• _Directive 1_
Answer these from the subarray query passage:
(a) What does queryUpdate(i, v) do to the array?
(b) What is arr after queryUpdate(2, 8)?
(c) What block size does step 1 of the algorithm use?
• _Directive 2_
Please retype the subarray query passage starting with "queryPrint(1, 2, 4) will" and going on through "the input array.".
• _Directive 3_
Continue the subarray query passage from where it stops.

• _Passage to read_
##############################

The problem “Number of elements less than or equal to a given number in a given subarray” states that you are given an integer array and q number of queries. There will be two types of queries à

  • queryUpdate(i, v): There will be two integers i and v, such that update the array[i] = v.
  • queryPrint(left, right, k): print the number of integers within a range that are less than equal to k.

Example

arr[]={2, 4, 6, 1, 5)
queryPrint(0, 2, 2)
queryUpdate(2, 8)
queryPrint(1, 3, 5)
queryUpdate(4, 3)
queryUpdate(1, 3)
queryPrint(1, 2, 4)
1 2 1

Explanation

queryPrint(0, 2, 2) will print number of elements less than or equal to 2 from index 0 to 2 i.e., 1

queryUpdate(2, 8) will update element at index 2 with value 8 i.e., arr will be {2, 4, 8, 1, 5}

queryPrint(1, 3, 5) will print number of elements less than or equal to 5 from index 1 to 3 i.e., 2

queryUpdate(4, 3) will update element at index 4 with 3 i.e., arr will be {2, 4, 8, 1, 3}

queryUpdate(1, 3) will update element at index 1 with 3 i.e., arr will be {2, 3, 8, 1, 3}

queryPrint(1, 2, 4) will print number of elements less than or equal to 4 from index 1 to 2 i.e., 1

Number of elements less than or equal to a given number in a given subarray

 

Algorithm for finding numbers <= given value in subarray

  1. Divide the array into blocks of size equal to that of the square root of n, where n is the size of the input array.

##############################

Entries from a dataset

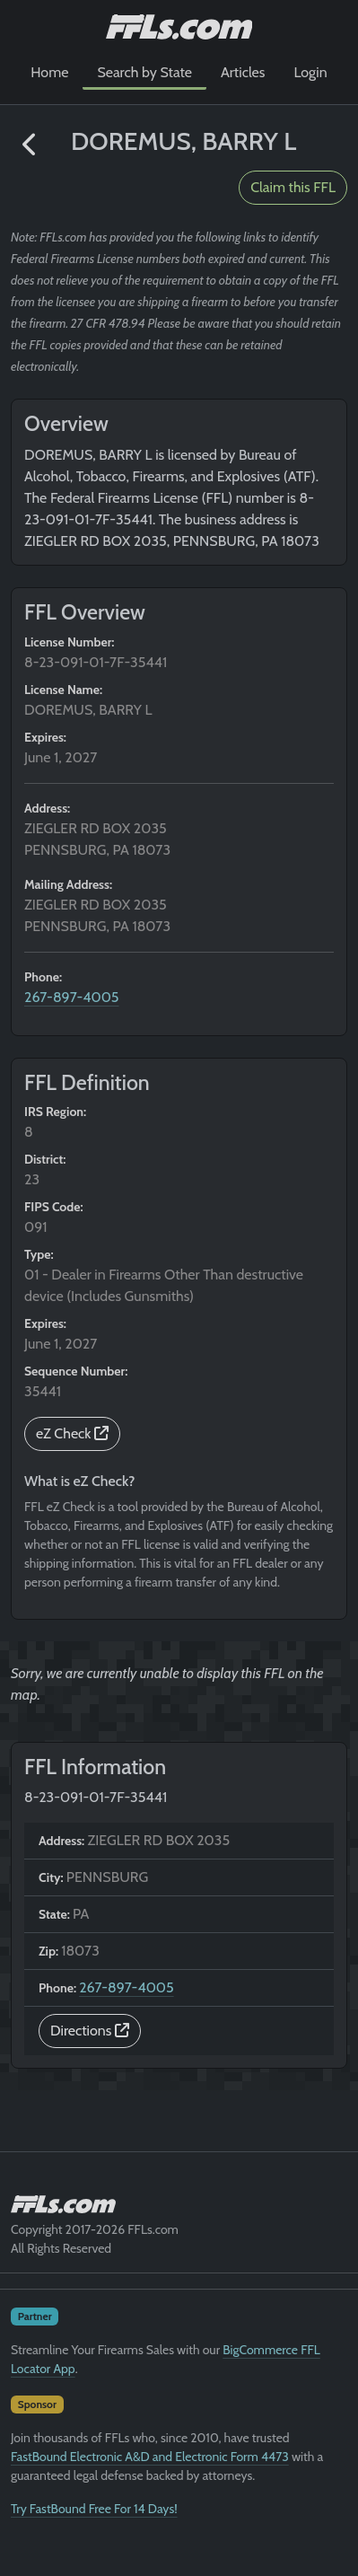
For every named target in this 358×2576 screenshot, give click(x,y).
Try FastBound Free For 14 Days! (94, 2509)
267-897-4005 (71, 997)
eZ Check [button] (72, 1433)
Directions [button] (89, 2030)
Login (310, 72)
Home (49, 72)
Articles (243, 72)
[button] (30, 145)
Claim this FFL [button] (293, 187)
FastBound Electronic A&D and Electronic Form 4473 (150, 2457)
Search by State (144, 72)
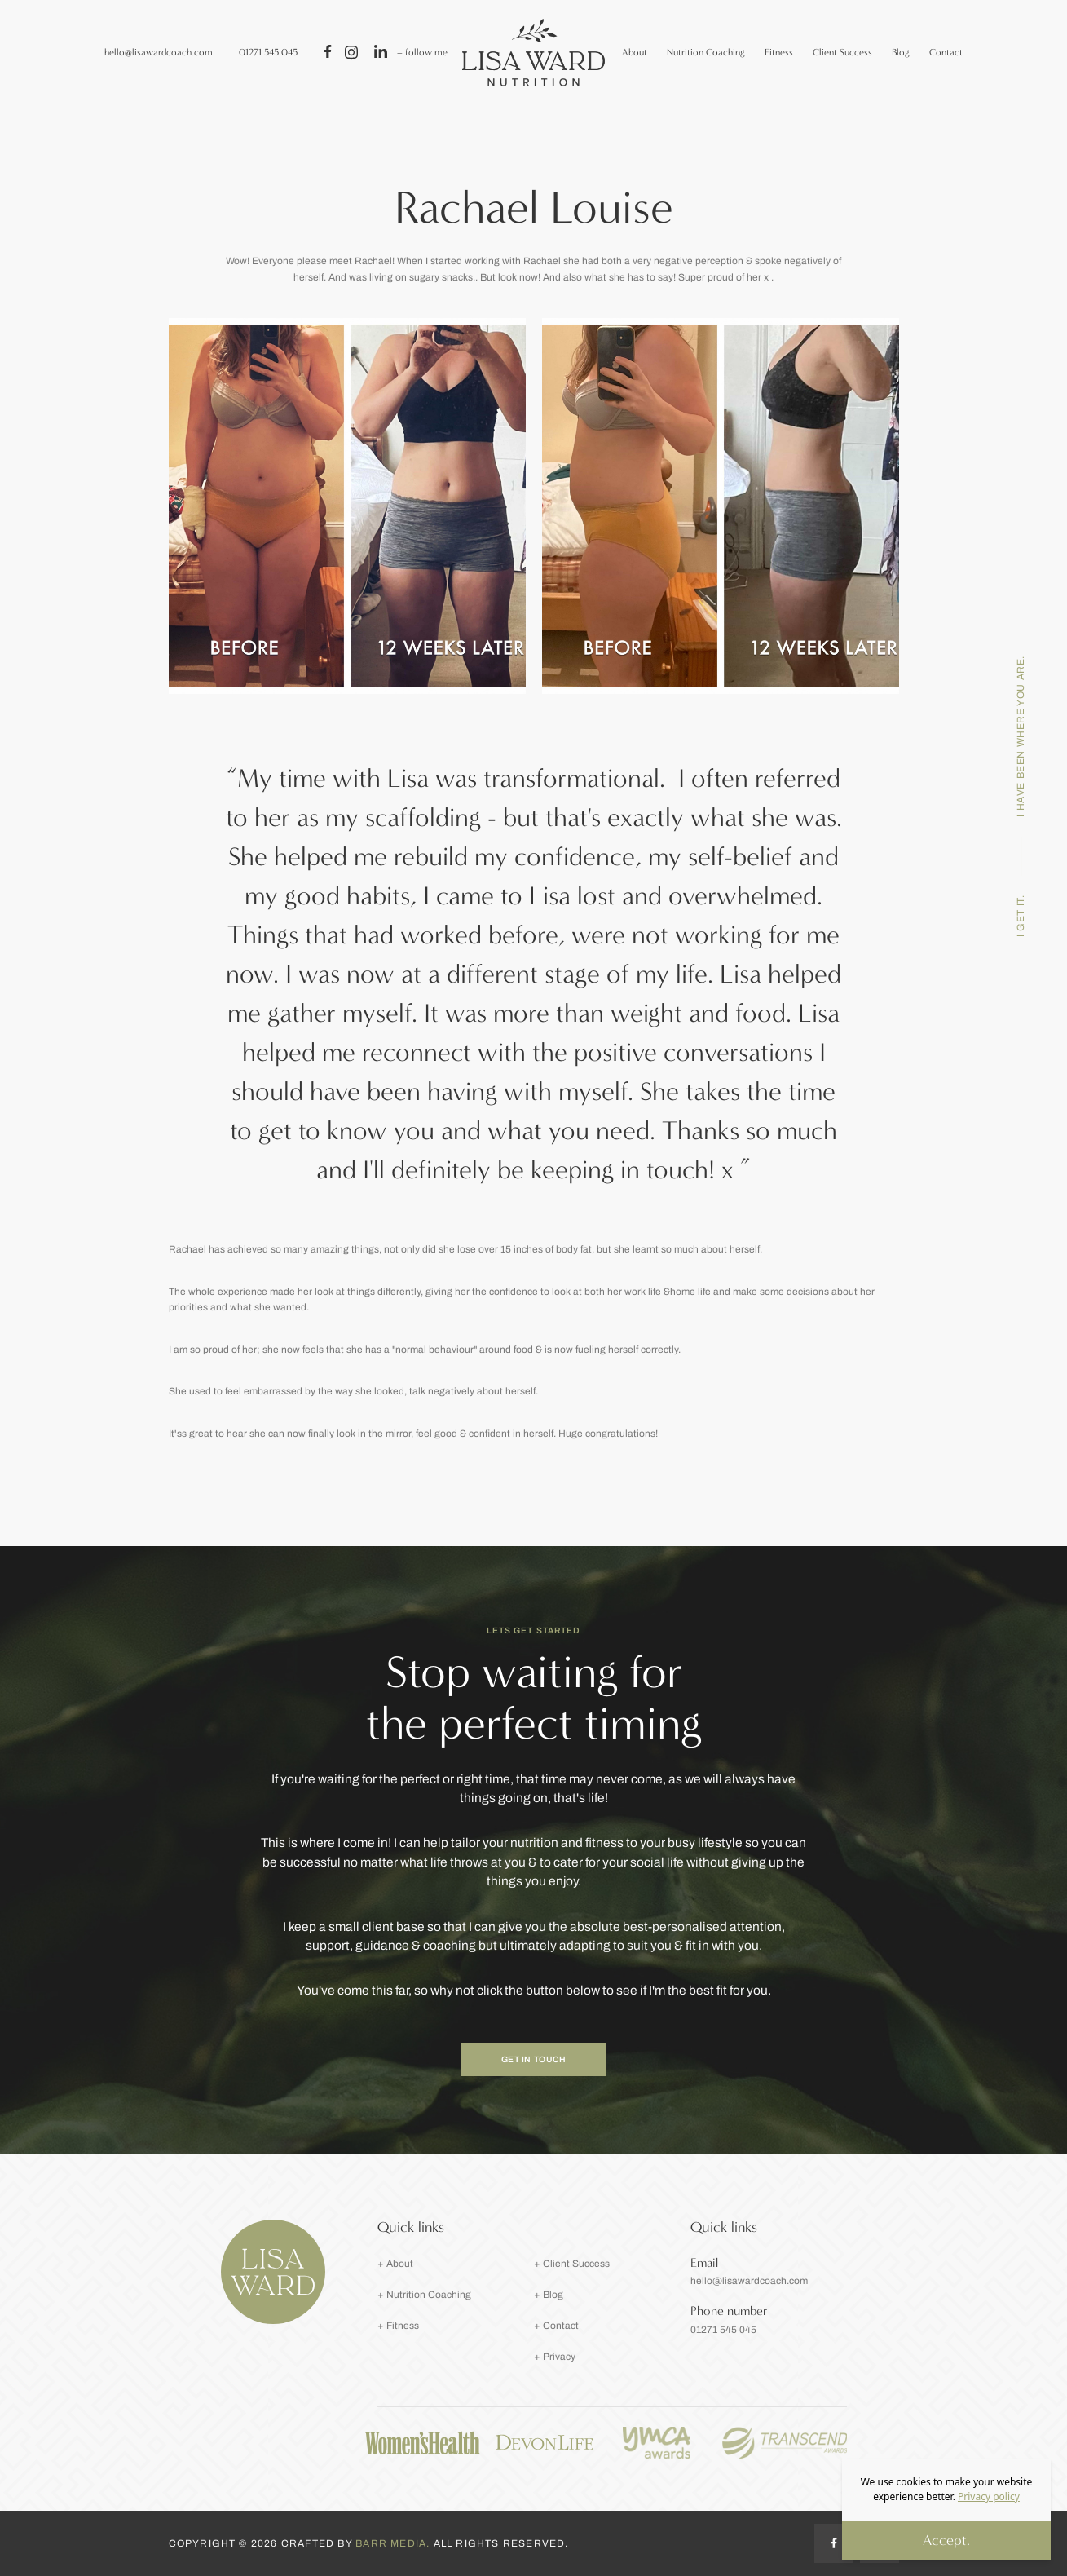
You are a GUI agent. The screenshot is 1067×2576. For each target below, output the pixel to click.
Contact (946, 52)
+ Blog (548, 2294)
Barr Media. (394, 2543)
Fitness (779, 52)
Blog (901, 52)
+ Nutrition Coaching (424, 2294)
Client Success (842, 52)
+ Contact (556, 2325)
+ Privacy (554, 2356)
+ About (395, 2263)
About (634, 52)
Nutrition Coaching (706, 52)
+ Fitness (398, 2325)
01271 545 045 (268, 52)
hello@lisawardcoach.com (158, 52)
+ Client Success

##############################

• _Task result 1_
(a) It updates array[i] = v.
(b) {2, 4, 8, 1, 5}
(c) Blocks of size equal to the square root of n, where n is the size of the input array.

• _Task result 2_
queryPrint(1, 2, 4) will print number of elements less than or equal to 4 from index 1 to 2 i.e., 1

Number of elements less than or equal to a given number in a given subarray

 

Algorithm for finding numbers <= given value in subarray

  1. Divide the array into blocks of size equal to that of the square root of n, where n is the size of the input array.

• _Task result 3_
  2. Build a binary index tree of size one more than the maximum element present in the array in a particular block.
  3. Find out the block for each element of the array to where it belongs and update the block’s BIT array with the 1 at arr[i].
  4. For each update query. Update the value of the BIT array, relative to the block at the original value of the array for the index with -1.
  5. Update the same block’s BIT array with the value 1 at the new element of a particular index.
  6. For each print query. Make a query to the BIT array, to count the elements value less than or equal to k. And for the complete block or for the incomplete or partial block, traverse through all the elements.

Explanation

We are given an integer array and two types of queries. One query is to update the value at a given particular index. And another query is to get the count of elements less than equal to k. For the update query, we will be given an index and a value. We will update the value v at the given index of array[i]. For the print query or count query, we need to print the number of integers, that are less than or equal to k.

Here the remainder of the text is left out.